第十四話「才能」
「はぁ……負けた」
戦の後、砦に帰ってきたレットは放心状態。まさか自分が負かした男に負かされるとは。
レット最大の屈辱であった。
「なぁにが悪かったんだー?」
ブツブツと呟きながら、自室に戻って寝転んだ。悔しさに顔を歪ませて、彼は叫んだ。
「チクショー!!!」
そもそもあの砦は森に囲まれていて守るに易い。そこを攻めるのが間違いだったんだ。つまり悪いのはあのクソジジィだ!いやまて早まるな、そもそも13000で18000に勝つなんて無理だったんだ。相手の数が少なかったとはいえ、こっちは兵が少なくて士気も下がり気味なんだ。つまり悪かったのは…………
「やっぱりあいつじゃねーか!!!」
「ほう、あいつとは誰かね?」
「な………」
何故後ろにいる………?
彼の背後にカリヴァが座っていた。普段通りのにこやかな表情を浮かべているが、ちらちらと殺気が垣間見えている。
ぞくっ。彼の背筋が凍った。
「いやいや、あいつっていったら………!あの……えーと、ギルト!そう、ギルトのせいです!」
「ほう、そうか」
「…………」
「悔しいかね?」
唐突にカリヴァが聞いた。

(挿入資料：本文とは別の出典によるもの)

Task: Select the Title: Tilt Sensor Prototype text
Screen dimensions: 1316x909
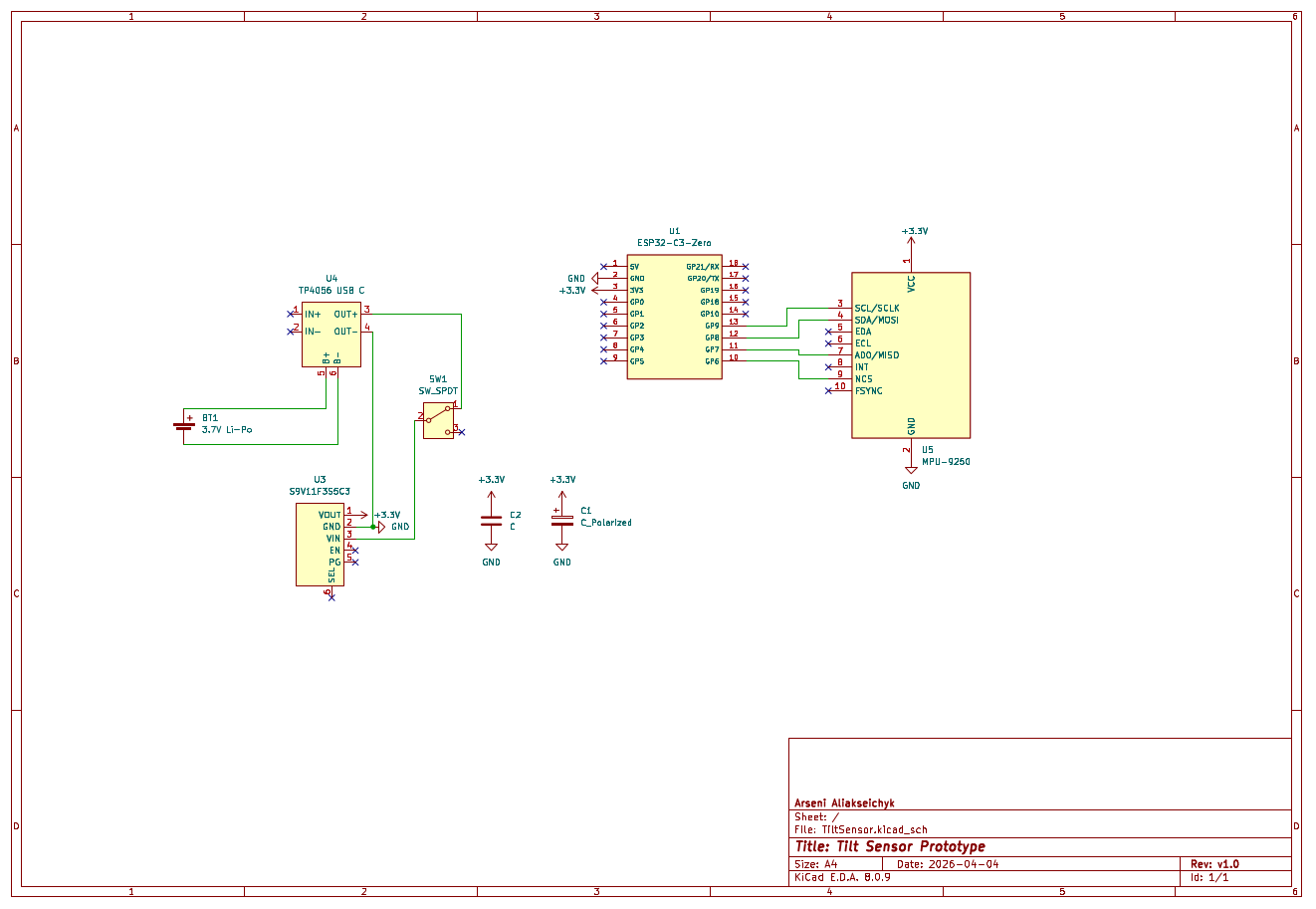Action: click(888, 846)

レットはか細い声でそれに答える。
「………そりゃあ」
「……失敗から学ぶのが賢者、成功に溺れるのが愚者」
「は?」
「昔、偉い人が言ったそうだ」
「………ふぅん」
中年の男は変わらず笑っている。しかし、先ほどの殺気はすでになく、ただ優しい笑顔を浮かべていた。
「よかったじゃないか」
「?」
「今失敗してよかった。これからは、同じ失敗をしないで済む」
「……ひどく楽観的ですね」
「私はね、君に期待しているのだよ」
レットはその言葉を聞いて、少し驚いたような顔をした。カリヴァは続ける。
「私はもう年老いて前線には出なくなったが、若い頃は『戦場鬼』と呼ばれて恐れられたものだ。だが、君は私を軽々超えられるほどの才能を持ってる。いや、私を超えるどころじゃない、歴史上あらゆる人間たちを見ても、きっと君が一番だ。……君はきっと、世界を動かすような、大きな男になる。だから、今のうちにたくさん失敗しておこう。それがあとで、君の糧になる」
「…………」
「じゃあ、私は仕事があるからいくよ。あ、援軍はよこさないよ。君なら勝てるだろうからね」
ゆっくりとした動作で立ち上がり、部屋を後にする。バタン、という音がして、静寂が訪れて数秒、レットは呆然としていた。
「才能ねぇ………」
自分にあるかどうかはわからないが。もしあるというのなら………
「存分に使ってやろうじゃねーか」
果たして次の戦で彼は勝利できるのか。ノーなら、それは即ち敗北。それだけはさせない。絶対にさせない。
固い決意を胸にして、レットは一人策を練っている。